ONU alerta sobre violência sexual e casamento forçado contra cristãs na Nigéria

O Escritório do Alto Comissariado das Nações Unidas para os Direitos Humanos denunciou casos recorrentes de sequestro, conversão forçada e assassinato de meninas e mulheres.

Fonte: Guiame, com informações de International Christian ConcernAtualizado: terça-feira, 16 de junho de 2026 às 18:51
Imagem ilustrativa. (Foto: Portas Abertas).
Imagem ilustrativa. (Foto: Portas Abertas).

A ONU alertou sobre os recorrentes casos de violência contra mulheres e meninas cristãs devido à sua fé na Nigéria.

Em um comunicado divulgado em 8 de junho, o Escritório do Alto Comissariado das Nações Unidas para os Direitos Humanos afirmou que há relatos confiáveis mostrando graves violações de direitos contra mulheres – principalmente cristãs e outras minorias religiosas.

Grupos extremistas islâmicos, como o Boko Haram e a Província do Estado Islâmico da África Ocidental (ISWAP), continuam ativos em partes do norte da Nigéria, de acordo com o documento.

Os especialistas da ONU afirmaram que as cristãs estão sofrendo violência recorrente, incluindo assassinato, sequestro em igrejas e escolas, abuso sexual, conversão forçada, casamento forçado e desaparecimento.

Segundo o comunicado, a situação é pior entre mulheres e meninas que se refugiam em campos de deslocados internos (IDP), onde enfrentam exploração e coerção em troca de comida, abrigo e necessidades essenciais.

Alguns deslocados chegam a esconder sua fé para evitar a perseguição em áreas controladas por grupos armados.

Perseguidas por extremistas

No documento, foi relatado o caso de uma menina de 13 anos sequestrada e submetida a casamento forçado e tentativas de conversão no Estado de Bauchi.

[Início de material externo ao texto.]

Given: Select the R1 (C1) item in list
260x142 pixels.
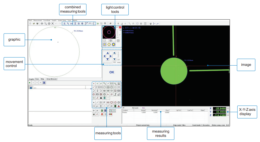Looking at the screenshot, I should coord(33,88).
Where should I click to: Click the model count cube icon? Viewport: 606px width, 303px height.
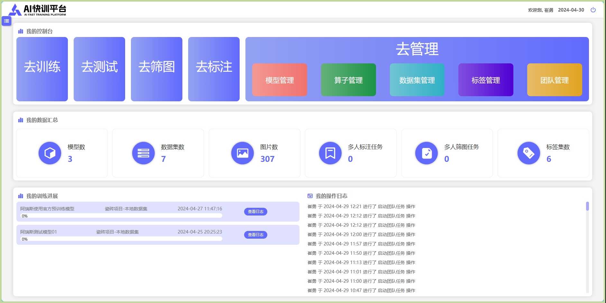50,153
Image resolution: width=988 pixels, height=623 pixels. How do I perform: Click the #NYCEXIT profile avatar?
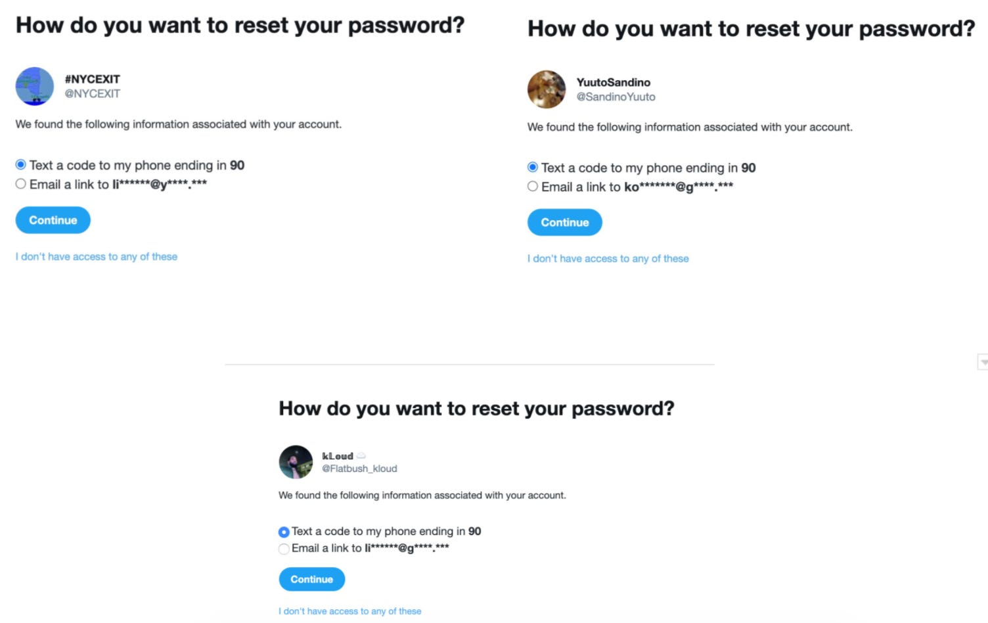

E também o caso de uma adolescente de 16 anos que sofreu ferimentos após resistir à um casamento forçado por pessoas armadas em sua comunidade.

A história da cristã Leah Sharibu, sequestrada em 2018 pelo Boko Haram, foi citada como exemplo de sequestros de meninas não resolvidos na Nigéria. Ela completou 8 anos em cativeiro após se recusar a negar Jesus.

Os especialistas ainda mencionaram Deborah Emmanuel, uma estudante cristã de 25 anos, que foi espancada e queimada até a morte por colegas de classe após uma falsa acusação de blasfêmia contra o Islã.

O Escritório do Alto Comissariado das Nações Unidas para os Direitos Humanos afirmaram que a violência contra cristãs na Nigéria podem constituir violações do direito internacional dos direitos humanos, incluindo os direitos à vida, liberdade, segurança, liberdade religiosa ou de crença, e proteção contra tortura, escravidão e tráfico. 

Os especialistas apelaram às autoridades nigerianas que intensifiquem a segurança para mulheres e meninas, garantam a libertação das que estão em cativeiro, aumentem o atendimento psicossocial das vítimas e punam os criminosos.

A Nigéria ocupa o 7° lugar da Lista Mundial da Perseguição 2026 da Missão Portas Abertas de países mais difíceis para ser cristão.